■ To do:
Copy out exactly the stretch below, from the line with "Open the Quantity dropdown" through the line with "Viewport: 640px width, 410px height.", both included; the pictures stay out.

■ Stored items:
┏━━

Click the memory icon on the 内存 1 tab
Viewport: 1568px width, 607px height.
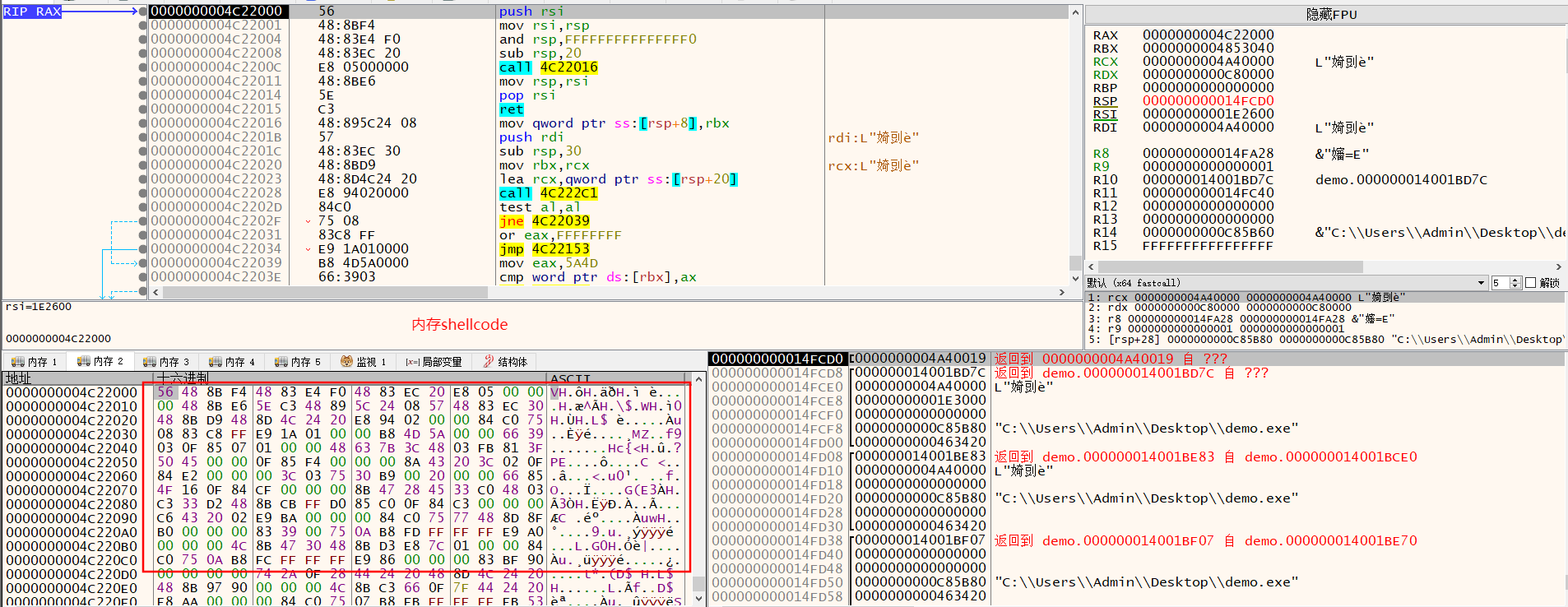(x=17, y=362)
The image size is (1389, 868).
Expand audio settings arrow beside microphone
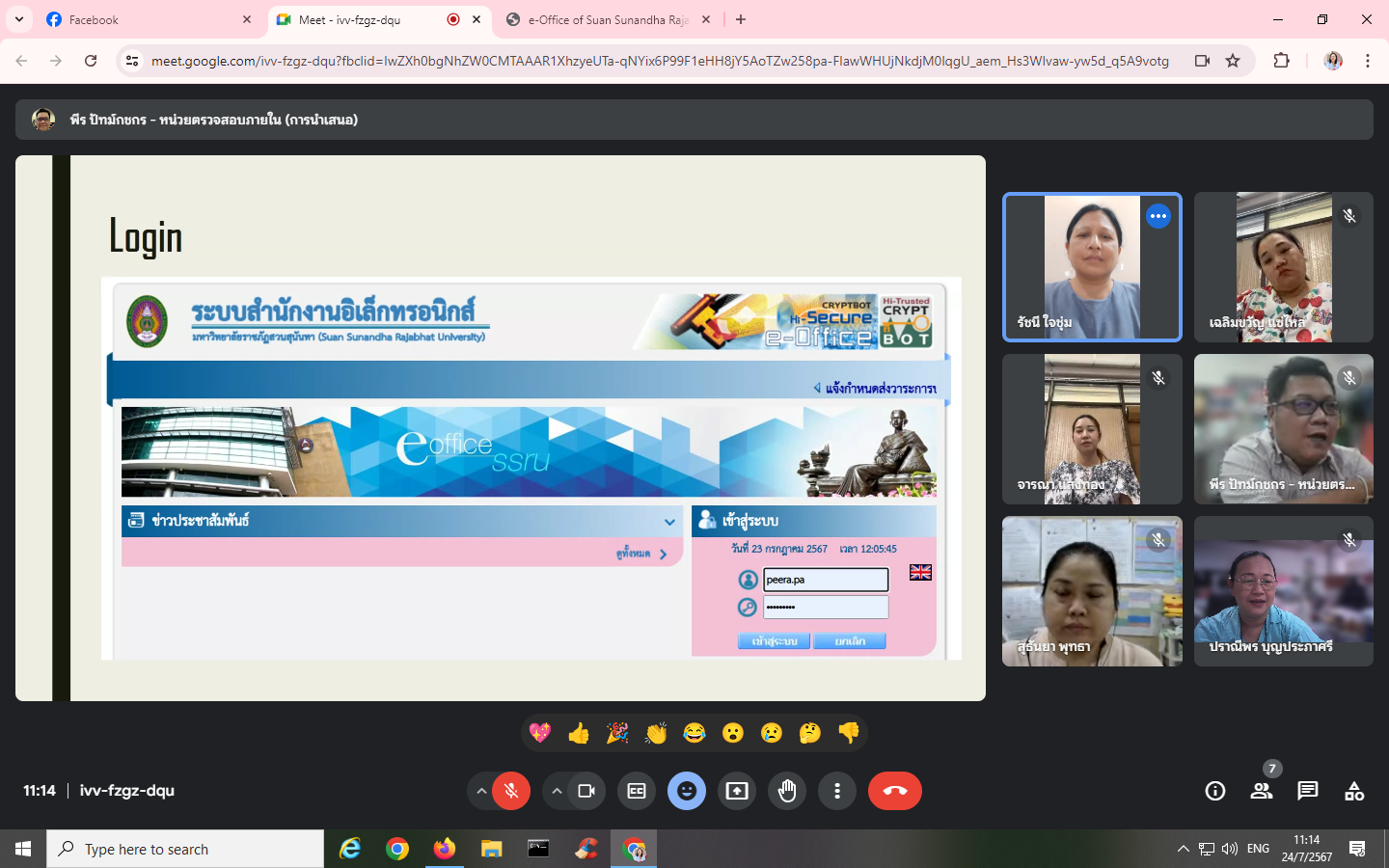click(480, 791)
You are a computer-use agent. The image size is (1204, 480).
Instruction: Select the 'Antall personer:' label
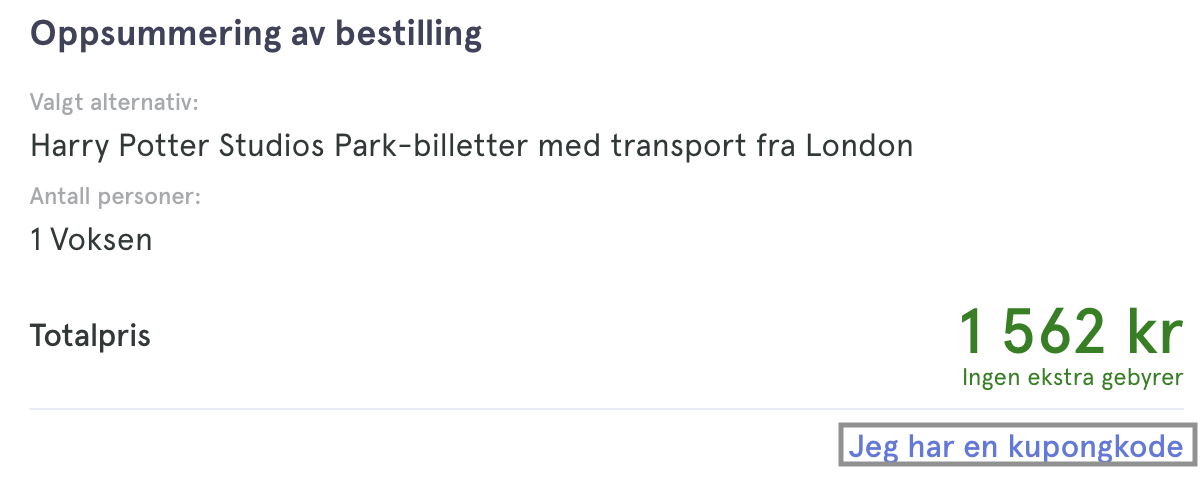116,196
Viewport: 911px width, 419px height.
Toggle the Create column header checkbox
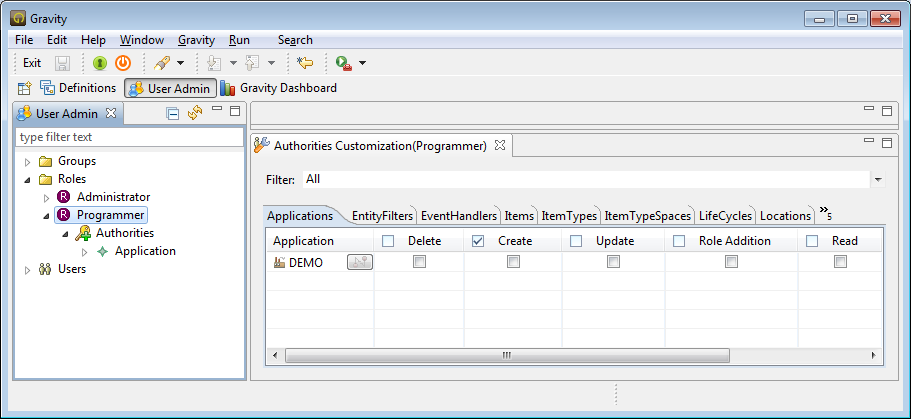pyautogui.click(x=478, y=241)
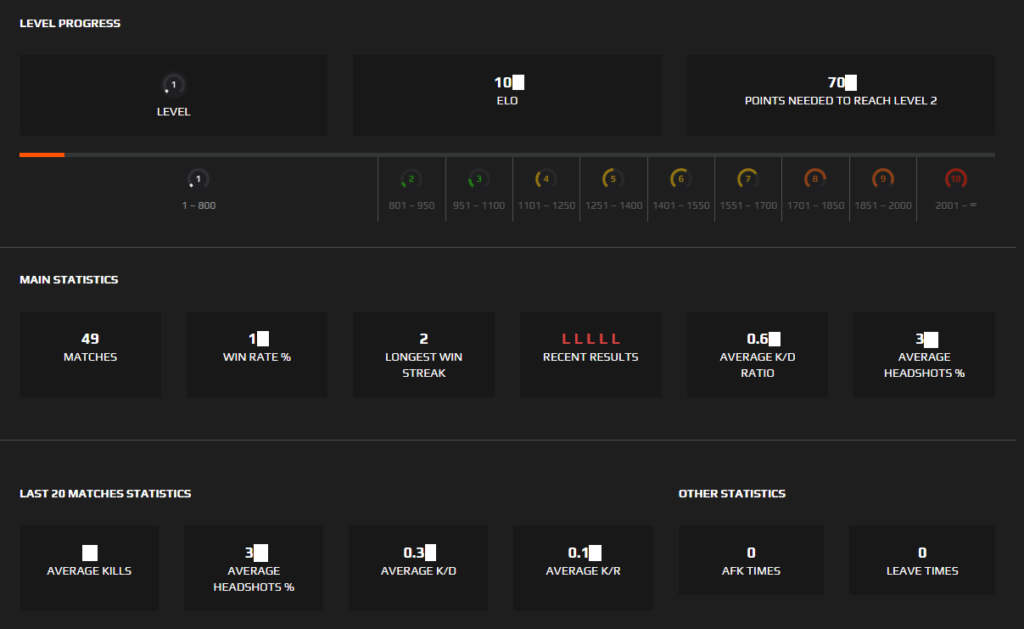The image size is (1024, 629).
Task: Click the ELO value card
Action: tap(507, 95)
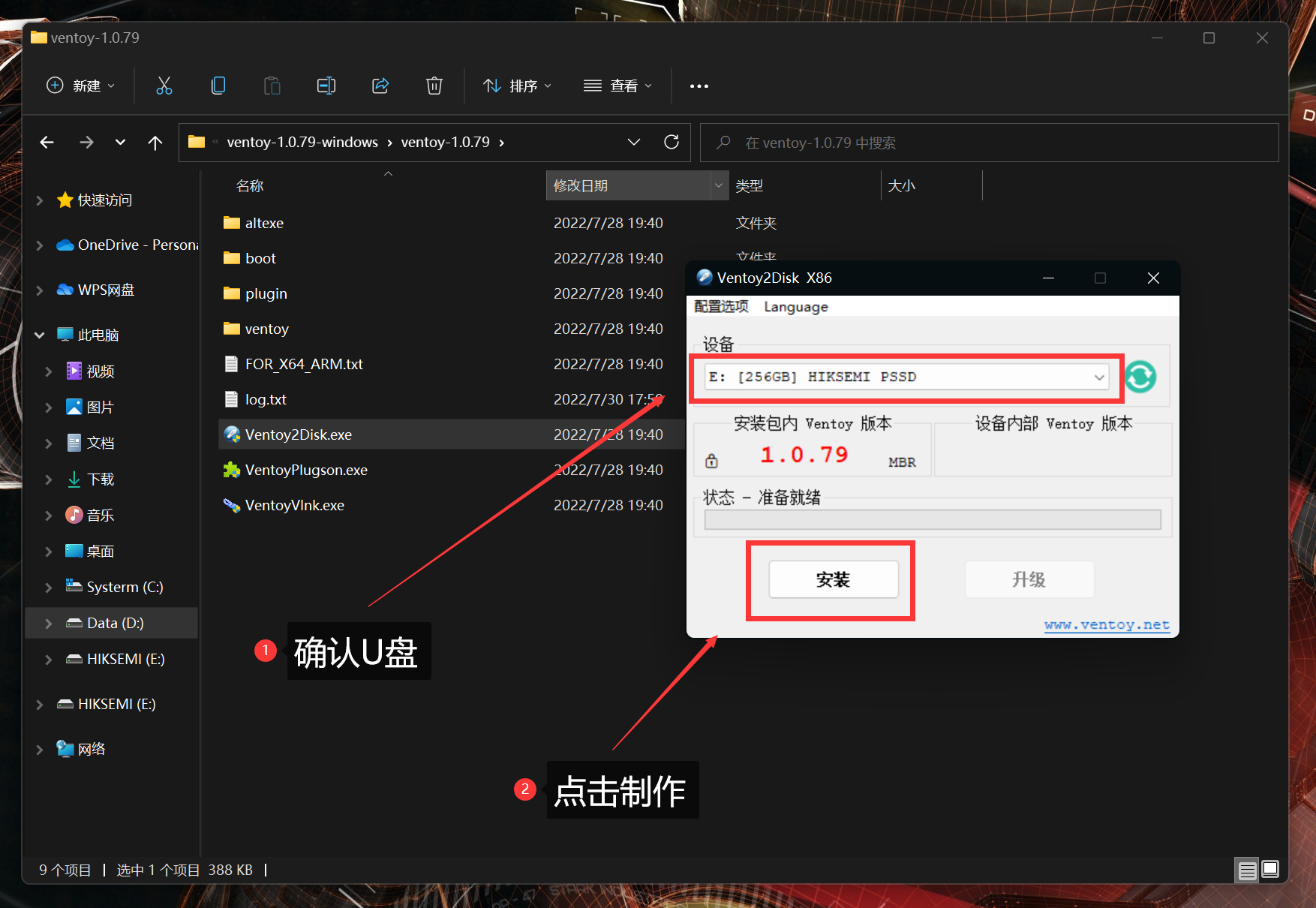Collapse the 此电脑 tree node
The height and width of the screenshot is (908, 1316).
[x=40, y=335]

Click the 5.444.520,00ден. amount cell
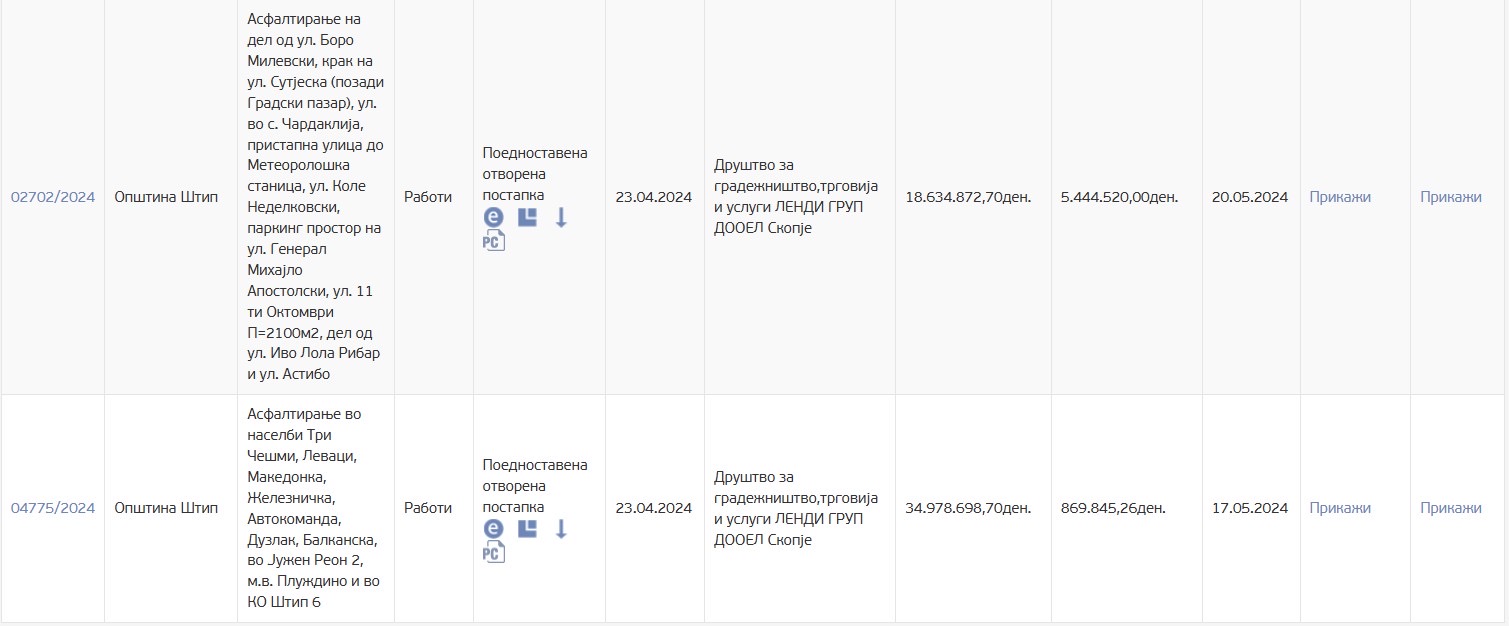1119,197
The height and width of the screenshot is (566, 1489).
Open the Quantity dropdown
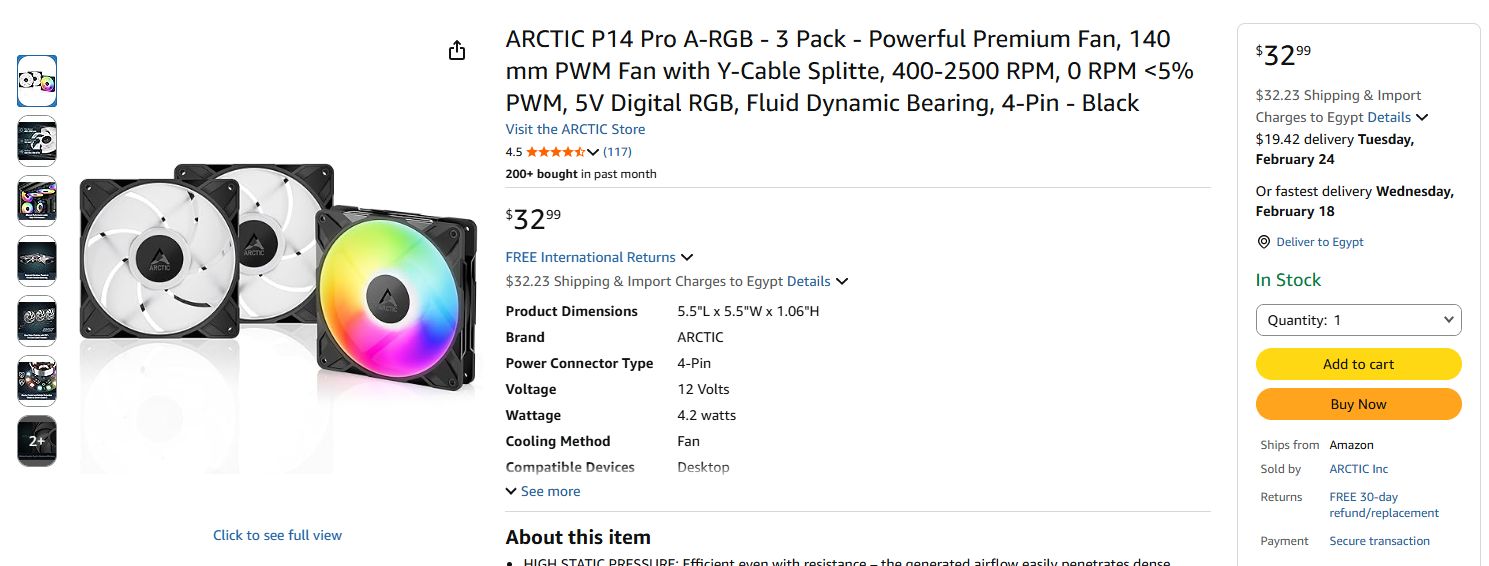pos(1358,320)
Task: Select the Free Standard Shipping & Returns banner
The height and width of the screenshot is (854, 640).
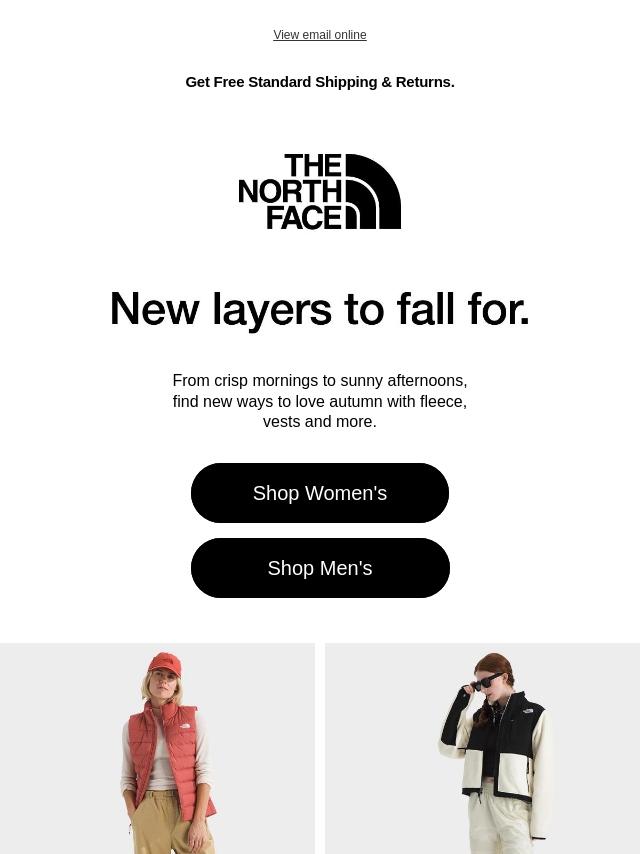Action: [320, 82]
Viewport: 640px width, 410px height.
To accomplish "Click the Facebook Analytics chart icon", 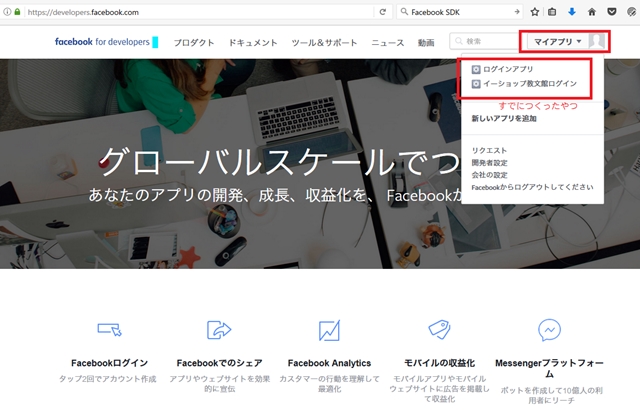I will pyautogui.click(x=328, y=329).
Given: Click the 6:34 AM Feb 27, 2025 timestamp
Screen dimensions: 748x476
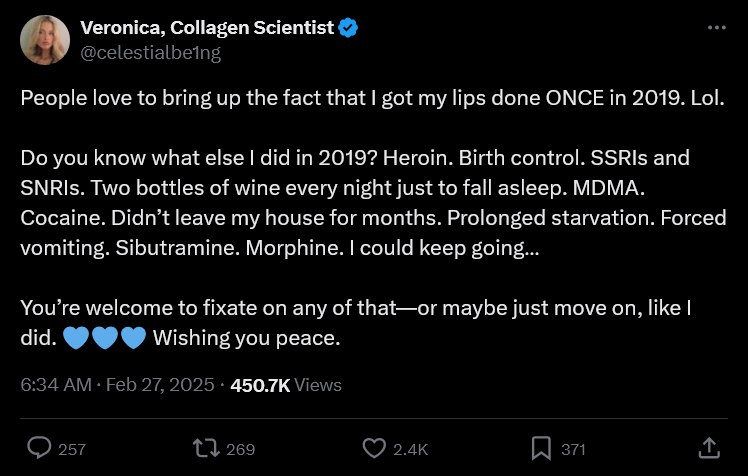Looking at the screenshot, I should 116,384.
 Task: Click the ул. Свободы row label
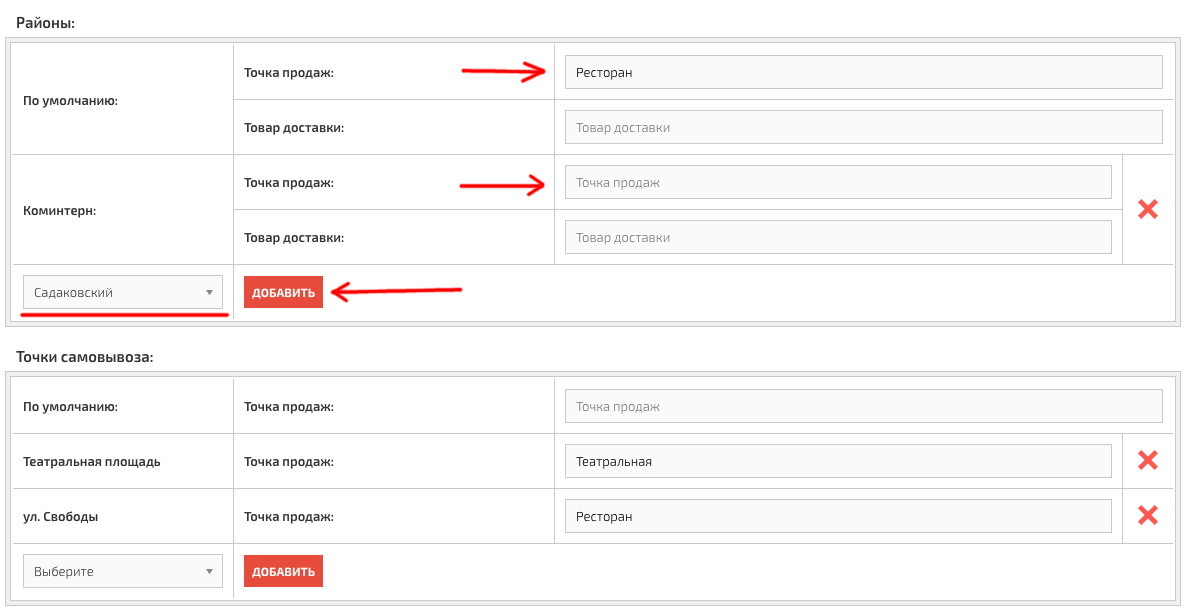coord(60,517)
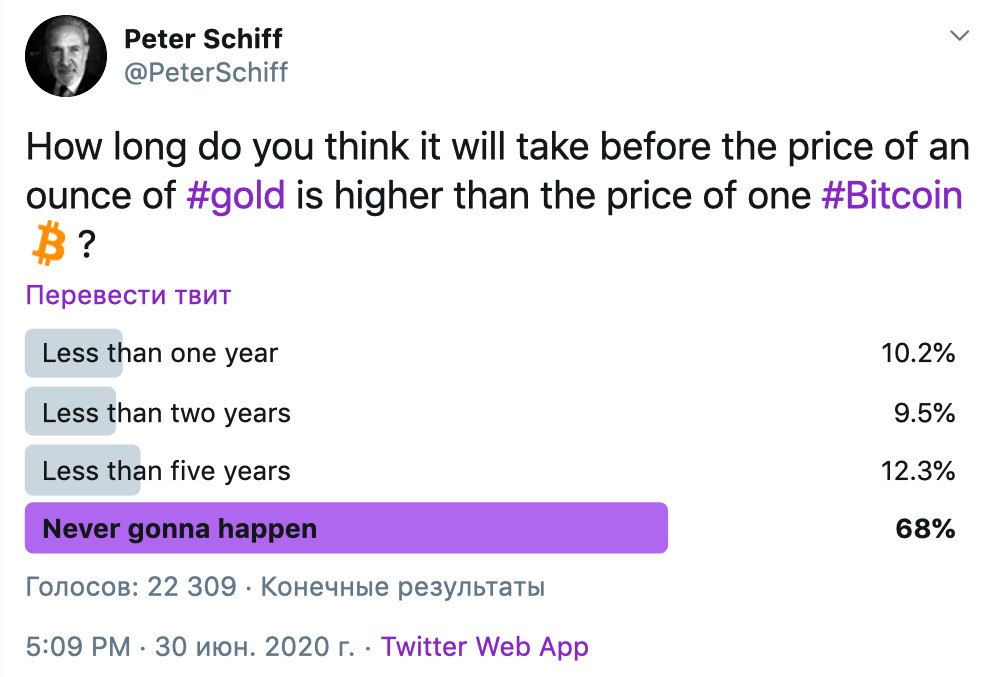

┗━━

■ Exercise response:
Open the Quantity dropdown
pos(1358,320)
Task: Select the Free Standard Shipping & Returns banner
The height and width of the screenshot is (854, 640).
Action: [320, 82]
Viewport: 640px width, 410px height.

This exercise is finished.